According to the Times, Reddick’s accomplishments include persuading the Central Court Apartments property management company to spend $2.5 million on improvements; a series of pedestrian safety projects on Hillsborough Avenue after several accidents; calling for a sidewalk and streetlight on N 43rd Street after a pregnant mother and her unborn son were killed while walking along the unlit road.
He was also instrumental in the city’s ban on the sale of synthetic marijuana and bath salts.
Reddick said that in a second term, he would work at improvements to the 29th Street and 34th Street corridors, as well as the Rainbow Heights Community Center on 34th, and advocate for more infrastructure and better street lighting.

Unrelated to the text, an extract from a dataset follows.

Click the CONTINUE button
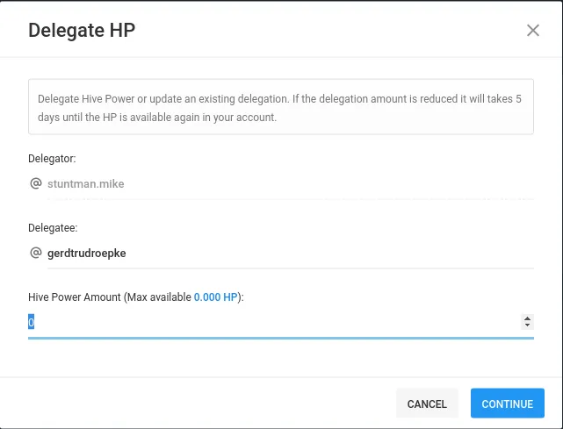The height and width of the screenshot is (429, 563). tap(508, 404)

“There is so much more that needs to be done,” Reddick said. “My goal is to be a strong advocate for my constituents.”
Reddick will face 48-year-old Tampa Police Sgt. Borthland Murray, who has been running since September. Murray feels he has keen understanding of the needs of East Tampa residents, over issues such as improved streetlights, safer parks and public spaces.
Murray also said he wants to see how to cut city spending and tackle Tampa’s top-heavy management bureaucracy.
Tampa city elections are in March.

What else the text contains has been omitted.